5. Karma Eğitimin Çok Yönlü Bir Sistem Olduğu Düşüncesi: Karma eğitim savunucuları karma eğitimin sadece eğitim alanıyla ilgili olmadığını; psikolojik, sosyolojik ve pedagojik olumlu yönlerinin olduğunu iddia etmektedirler. Bu düşünceye göre karma eğitim karşı cinsle sağlıklı bir etkileşim alanı sağlayarak bireylerin cinsel psikolojilerini biçimlendirir ve sosyalleşmelerine katkı sunar.
KARMA EĞİTİMİN ÖĞRENCİLER ÜZERİNDEKİ SOSYAL VE PSİKOLOJİK ETKİLERİ
Karma eğitim uygulamasından beklenilen kazanımlar, kadın- erkek eşitliğinin sağlanması ve kadının toplumsal yönünün belirginleşmesi olarak dile getirilmektedir. Bununla birlikte bireylere cinsiyet eğitimi verecek ortam oluşturmak, cinsiyet kimliğine ve rolüne katkı sunmak ve toplumdaki cinsel tacizlerin önüne geçmek gibi hususlar da hedeflenmektedir. Ancak uzun yıllardır uygulanmakta olan karma eğitim uygulamasıyla bu hedeflerin hiçbirinin istenilen düzeyde gerçekleşmediği görülmektedir. Oysa bir eğitim modelinin toplumsal karşılığının alınması için 20-30 yıllık bir süre bile yeterli olmaktadır. Karma eğitim modeliyle çocuklarda ve gençlerde amaçlananın aksine sosyal ve psikoloji olarak negatif etkiler görülmektedir.
Karma eğitim modelinin çocuk ve gençlik üzerindeki zararları ve olumsuz etkileri şöyle sıralanabilir:
1. Özgüvensizlik, utangaçlık, içine kapanıklık gibi psikolojik problemler:
Erkek ve kız çocukların kişiliklerinin oluştuğu en kritik süreçler olan okul dönemlerinde, ruhi ve psikolojik farklılıklar ve yönelimler göz ardı edildiği için bireylerde psikolojik sorunlar ortaya çıkmaktadır.
Özellikle aynı ortamı paylaşan kız ve erkek öğrencilerin kendilerini rahat hissetmeme problemi; utangaçlık, içine kapanıklık, özgüven eksiklikleri başarısızlığa sebebiyet vermektedir.

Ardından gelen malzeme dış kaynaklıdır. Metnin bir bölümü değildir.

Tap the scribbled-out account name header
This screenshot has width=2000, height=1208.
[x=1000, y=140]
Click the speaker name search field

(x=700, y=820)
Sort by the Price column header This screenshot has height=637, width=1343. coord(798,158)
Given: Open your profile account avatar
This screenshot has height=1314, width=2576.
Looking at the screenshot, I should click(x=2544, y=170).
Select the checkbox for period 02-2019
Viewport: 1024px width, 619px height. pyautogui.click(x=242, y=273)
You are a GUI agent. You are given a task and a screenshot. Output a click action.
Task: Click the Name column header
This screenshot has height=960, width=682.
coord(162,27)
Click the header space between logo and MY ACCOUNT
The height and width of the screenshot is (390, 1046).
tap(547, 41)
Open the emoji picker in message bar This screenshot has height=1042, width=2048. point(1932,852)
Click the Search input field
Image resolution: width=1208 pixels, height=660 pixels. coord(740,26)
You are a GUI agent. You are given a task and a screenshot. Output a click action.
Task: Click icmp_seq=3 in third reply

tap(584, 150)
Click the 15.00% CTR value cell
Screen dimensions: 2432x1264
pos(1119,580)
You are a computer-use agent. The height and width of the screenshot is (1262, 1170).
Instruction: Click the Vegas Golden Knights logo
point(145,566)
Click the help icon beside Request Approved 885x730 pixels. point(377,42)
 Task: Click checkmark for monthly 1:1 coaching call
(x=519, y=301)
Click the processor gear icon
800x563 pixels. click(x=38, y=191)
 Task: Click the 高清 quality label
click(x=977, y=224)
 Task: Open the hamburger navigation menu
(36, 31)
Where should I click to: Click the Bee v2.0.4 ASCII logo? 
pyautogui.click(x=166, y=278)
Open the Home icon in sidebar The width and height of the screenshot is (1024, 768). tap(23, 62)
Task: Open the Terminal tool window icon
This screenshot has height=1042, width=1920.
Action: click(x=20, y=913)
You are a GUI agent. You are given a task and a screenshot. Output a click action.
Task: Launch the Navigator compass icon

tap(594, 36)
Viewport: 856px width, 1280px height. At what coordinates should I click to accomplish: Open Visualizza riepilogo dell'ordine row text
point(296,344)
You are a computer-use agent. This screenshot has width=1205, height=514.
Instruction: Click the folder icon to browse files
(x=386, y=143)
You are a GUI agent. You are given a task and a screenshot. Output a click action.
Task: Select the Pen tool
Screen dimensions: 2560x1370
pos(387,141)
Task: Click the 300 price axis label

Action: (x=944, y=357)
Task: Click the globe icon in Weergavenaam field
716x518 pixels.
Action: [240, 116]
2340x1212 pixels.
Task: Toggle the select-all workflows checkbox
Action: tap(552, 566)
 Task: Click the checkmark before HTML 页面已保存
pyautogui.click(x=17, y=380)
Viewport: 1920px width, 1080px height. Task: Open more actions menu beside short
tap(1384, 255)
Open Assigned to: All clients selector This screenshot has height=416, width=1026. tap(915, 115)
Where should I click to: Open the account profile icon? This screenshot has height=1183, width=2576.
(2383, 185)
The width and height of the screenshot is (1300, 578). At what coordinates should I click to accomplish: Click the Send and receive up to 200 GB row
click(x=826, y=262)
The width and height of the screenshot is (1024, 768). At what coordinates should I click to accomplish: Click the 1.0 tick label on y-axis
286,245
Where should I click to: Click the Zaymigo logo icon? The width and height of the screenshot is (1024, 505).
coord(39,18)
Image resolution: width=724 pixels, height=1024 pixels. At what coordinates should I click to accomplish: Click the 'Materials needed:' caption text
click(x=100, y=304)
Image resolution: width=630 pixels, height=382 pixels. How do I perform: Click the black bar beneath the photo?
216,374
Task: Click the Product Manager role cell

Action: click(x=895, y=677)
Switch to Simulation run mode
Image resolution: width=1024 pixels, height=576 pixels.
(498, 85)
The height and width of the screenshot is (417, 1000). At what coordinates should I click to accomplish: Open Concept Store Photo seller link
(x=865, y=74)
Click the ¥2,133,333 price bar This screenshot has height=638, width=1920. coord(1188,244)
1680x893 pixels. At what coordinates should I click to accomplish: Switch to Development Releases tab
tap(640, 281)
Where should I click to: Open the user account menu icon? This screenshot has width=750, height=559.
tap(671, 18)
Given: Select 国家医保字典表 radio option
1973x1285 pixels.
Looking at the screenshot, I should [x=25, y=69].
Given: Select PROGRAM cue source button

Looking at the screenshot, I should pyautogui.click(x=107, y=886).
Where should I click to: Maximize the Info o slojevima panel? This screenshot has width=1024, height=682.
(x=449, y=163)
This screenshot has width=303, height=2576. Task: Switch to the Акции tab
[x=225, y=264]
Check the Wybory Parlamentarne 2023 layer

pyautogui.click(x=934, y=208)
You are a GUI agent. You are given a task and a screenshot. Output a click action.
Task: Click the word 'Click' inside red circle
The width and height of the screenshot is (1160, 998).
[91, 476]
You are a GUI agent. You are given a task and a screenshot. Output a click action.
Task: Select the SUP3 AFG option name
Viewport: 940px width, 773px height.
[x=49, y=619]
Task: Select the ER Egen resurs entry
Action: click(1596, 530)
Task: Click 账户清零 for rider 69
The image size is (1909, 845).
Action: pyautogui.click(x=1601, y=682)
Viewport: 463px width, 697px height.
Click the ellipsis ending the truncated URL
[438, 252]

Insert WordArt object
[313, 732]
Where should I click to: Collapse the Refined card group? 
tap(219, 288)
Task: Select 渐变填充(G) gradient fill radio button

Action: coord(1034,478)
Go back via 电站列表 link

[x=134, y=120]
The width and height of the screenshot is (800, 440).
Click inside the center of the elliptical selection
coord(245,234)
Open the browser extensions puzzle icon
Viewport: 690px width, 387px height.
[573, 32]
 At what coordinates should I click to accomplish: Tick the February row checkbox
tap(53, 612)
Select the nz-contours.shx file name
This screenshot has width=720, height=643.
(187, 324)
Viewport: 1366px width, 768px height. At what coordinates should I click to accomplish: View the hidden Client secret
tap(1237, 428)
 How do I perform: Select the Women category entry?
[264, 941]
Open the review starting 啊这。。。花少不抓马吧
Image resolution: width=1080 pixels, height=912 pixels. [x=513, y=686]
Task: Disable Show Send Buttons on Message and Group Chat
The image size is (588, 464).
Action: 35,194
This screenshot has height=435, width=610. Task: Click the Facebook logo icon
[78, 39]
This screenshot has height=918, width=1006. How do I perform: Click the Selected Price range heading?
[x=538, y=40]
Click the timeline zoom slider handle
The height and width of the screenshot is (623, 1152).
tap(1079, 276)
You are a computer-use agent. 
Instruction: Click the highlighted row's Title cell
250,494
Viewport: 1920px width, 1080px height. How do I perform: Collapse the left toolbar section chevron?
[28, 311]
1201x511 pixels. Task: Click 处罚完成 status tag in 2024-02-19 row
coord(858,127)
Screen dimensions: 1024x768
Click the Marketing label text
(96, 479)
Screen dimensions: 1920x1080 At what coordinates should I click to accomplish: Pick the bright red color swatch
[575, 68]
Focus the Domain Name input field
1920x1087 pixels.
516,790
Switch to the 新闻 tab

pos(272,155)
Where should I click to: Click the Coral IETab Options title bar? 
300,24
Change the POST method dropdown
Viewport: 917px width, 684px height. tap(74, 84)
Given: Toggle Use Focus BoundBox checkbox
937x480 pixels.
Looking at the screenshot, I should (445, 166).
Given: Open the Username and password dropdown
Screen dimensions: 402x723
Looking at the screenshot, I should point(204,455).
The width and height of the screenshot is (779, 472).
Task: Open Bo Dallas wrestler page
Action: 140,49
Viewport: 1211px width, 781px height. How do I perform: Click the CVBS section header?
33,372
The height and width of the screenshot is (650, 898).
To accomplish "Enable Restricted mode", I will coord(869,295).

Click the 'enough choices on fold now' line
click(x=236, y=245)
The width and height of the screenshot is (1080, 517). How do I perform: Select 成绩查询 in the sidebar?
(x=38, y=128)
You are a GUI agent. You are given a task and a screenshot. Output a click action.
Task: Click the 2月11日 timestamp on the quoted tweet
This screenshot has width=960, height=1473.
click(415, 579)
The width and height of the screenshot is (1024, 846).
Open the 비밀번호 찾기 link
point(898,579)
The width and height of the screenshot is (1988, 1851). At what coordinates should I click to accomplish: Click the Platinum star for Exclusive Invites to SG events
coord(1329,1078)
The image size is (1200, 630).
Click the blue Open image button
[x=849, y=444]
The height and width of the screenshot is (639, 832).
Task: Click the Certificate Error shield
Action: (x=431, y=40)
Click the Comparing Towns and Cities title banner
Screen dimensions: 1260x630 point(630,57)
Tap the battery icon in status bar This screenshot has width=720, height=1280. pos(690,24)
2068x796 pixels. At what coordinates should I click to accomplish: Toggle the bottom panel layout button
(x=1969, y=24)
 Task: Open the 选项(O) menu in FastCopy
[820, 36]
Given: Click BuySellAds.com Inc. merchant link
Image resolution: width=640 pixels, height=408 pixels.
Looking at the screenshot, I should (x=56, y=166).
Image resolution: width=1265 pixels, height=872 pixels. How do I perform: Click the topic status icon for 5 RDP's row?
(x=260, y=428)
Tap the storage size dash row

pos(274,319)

2. Cinsel tacizlere zemin hazırlama:
Ergenlik dönemindeki öğrencilerde biyolojik farklılıklardan kaynaklı değişimler aynı ortamda bulunan karşı cinsteki öğrencileri yoğun cinsel dürtülere maruz bırakmaktadır. Bu durum birçok cinsel taciz olayına sebebiyet vermektedir. Özellikle kız öğrenciler bu noktada ciddi problemler yaşamaktadır. Eğitim Sen’in de 2000-2009 yılları arasında yaptığı araştırmaya göre, okullardaki taciz ve tecavüz vakalarında ciddi bir artış yaşanmaktadır. Yine bu konuda Türk Eğitim Sen’in 2006 yılında muhtelif illerden 1136 ilköğretim okulunun 7 ve 8. sınıf öğrencileriyle yaptığı ankete göre, öğrenciler arasındaki cinsel taciz olaylarının %92’Iere çıktığı tespit edilmiştir.
ABD’de ise, ilkokul ikiden lise son sınıfa kadar karma eğitim modeline göre eğitim alan 4.200 öğrenci arasında yapılan bir araştırmaya göre; her gün cinsel tacize uğradığını söyleyenler
%39, haftada en az bir tacize uğradığını söyleyenler %29,13-19 yaş arasında doğum yapan bekâr kızlarda doğum yapma oranındaki artış bir önceki yıla göre %16,şikâyet hâlinde idarenin şikâyeti takip oranı %55, Sözlü veya hareketle tacize uğrayanlar ise %89 olarak tespit edilmiştir.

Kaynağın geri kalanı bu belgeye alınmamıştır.